Myanmar’s Prickly Prize Pursuits

As Nobel peace laureate Aung Sang Sui Kyi travelled to the US on a speaking tour at the same time the Myanmar President joined the UN General Assembly session after decades of absence, Washington moved further to ease sanctions by provisionally allowing imports as the Asian Development Bank prepared an inaugural detailed study on economic and financial sector constraints. Growth for the $50 billion GDP will be 6 percent on food-dependent inflation around that number, which is also a result of central bank monetary emission to fund the 5 percent budget deficit. State-owned banks dominate the system with a fixed 5 percent interest spread between lending and borrowing rates and mandatory Treasury bond allocation. Public debt is about half of output, tax revenue/GDP is below 5 percent, and defense spending outstrips education and health together. International reserves are $6 billion mainly on natural resource exports and investment, and the exchange rate which was pegged at 5-6 to the dollar has been replaced with a managed float now at the 800 level. One-quarter of the population is poor and progress toward the Millennium Development Goals lags Asean neighbors in disease and environmental categories. The strategic location in the Greater Mekong sub-region and between China and India could bring infrastructure and supply-chain inflows which tap the young labor force and abundant oil and gas reserves as well as agriculture and tourism potential. However primary commodities including energy, timber and farm and fish products are the mainstays, with textiles beginning to come back after the long commercial boycott period. A new banking law will grant monetary policy autonomy but private credit is under 25 percent of GDP. The ADB supports the removal of deposit-to-capital ratios and collateral requirements only recognizing property as regulation is modernized. Functional interbank and government bond markets are lacking and small and midsize firms have scant credit access.

In the first half of the year East Asia’s local currency bonds came to almost $6 trillion for an annual increase of 8.5 percent, with the corporate outpacing the official segment.

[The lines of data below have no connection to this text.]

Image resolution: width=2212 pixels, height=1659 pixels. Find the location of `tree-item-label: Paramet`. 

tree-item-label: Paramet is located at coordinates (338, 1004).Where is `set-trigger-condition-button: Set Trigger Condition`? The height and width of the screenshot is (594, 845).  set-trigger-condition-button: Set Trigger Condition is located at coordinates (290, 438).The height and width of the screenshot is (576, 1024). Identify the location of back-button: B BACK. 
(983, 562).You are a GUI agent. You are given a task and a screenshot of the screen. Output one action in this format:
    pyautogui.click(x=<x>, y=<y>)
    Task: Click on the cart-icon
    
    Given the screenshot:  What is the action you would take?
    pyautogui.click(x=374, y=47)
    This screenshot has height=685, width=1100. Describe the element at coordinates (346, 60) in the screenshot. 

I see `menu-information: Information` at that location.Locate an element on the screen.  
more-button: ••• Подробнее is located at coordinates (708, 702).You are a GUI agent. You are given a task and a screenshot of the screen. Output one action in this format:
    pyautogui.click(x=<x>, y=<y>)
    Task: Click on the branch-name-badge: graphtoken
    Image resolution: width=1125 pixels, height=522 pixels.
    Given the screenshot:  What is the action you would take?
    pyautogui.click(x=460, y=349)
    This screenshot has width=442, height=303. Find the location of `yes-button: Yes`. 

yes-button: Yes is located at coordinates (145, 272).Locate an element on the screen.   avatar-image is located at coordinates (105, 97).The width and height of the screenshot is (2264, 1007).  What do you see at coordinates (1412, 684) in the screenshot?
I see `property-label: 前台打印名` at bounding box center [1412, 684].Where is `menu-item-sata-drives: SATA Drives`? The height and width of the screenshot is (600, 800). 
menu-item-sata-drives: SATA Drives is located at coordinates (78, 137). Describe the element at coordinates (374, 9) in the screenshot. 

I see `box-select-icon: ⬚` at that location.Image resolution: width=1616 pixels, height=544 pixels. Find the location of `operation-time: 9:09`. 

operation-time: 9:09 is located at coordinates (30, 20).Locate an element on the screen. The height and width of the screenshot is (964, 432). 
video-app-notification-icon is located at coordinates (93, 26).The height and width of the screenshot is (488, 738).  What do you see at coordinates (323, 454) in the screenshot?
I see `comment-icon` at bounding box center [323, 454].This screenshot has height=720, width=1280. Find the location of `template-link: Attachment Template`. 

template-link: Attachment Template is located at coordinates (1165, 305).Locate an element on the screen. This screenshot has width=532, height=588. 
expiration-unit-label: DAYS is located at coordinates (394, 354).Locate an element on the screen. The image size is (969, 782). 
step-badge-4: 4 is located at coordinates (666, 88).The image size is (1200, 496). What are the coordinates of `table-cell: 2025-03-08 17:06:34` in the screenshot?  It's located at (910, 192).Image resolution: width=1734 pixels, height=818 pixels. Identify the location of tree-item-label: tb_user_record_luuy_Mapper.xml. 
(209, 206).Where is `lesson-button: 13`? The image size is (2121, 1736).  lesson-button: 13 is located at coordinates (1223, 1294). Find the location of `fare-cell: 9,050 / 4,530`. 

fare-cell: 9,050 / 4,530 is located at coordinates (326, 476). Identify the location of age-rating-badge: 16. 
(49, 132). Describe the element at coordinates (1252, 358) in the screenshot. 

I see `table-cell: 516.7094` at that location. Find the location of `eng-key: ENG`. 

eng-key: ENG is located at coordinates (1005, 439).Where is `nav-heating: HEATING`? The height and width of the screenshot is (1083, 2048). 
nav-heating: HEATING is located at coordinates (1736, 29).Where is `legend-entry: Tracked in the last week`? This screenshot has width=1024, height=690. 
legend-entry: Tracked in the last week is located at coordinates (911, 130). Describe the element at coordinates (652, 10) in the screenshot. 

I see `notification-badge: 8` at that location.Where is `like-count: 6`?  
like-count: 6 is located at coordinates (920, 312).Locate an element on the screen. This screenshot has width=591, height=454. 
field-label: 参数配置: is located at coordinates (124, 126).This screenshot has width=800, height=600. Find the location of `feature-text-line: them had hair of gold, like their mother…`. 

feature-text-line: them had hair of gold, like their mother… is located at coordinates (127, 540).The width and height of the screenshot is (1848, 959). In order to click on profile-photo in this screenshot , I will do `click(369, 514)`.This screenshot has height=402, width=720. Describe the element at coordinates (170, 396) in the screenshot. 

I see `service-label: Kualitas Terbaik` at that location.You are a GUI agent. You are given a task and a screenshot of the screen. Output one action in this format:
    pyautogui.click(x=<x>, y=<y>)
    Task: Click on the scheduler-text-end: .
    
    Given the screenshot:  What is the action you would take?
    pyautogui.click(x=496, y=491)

Their share of the global total is over 8 percent, led by China and Korea. Yields fell slightly with lower benchmark policy rates and foreign holdings were steady despite dipping below 30 percent in Indonesia. Vietnam’s growth was fastest entirely in government bonds, while the Philippines clip was at the bottom. In Thailand post-flood public works projects stimulated issuance. Islamic-style sukuk were prominent in Malaysia, and hybrid and perpetual structures featured in dozens of regional transactions. The Hong Kong renimbi “dim sum” market was lackluster as coupons were pushed higher. With subdued inflation and capital inflows released from further industrial world monetary easing yield curves should flatten although spreads have widened for lower-rated corporates which have instead tried to rise to the occasion of record international placement.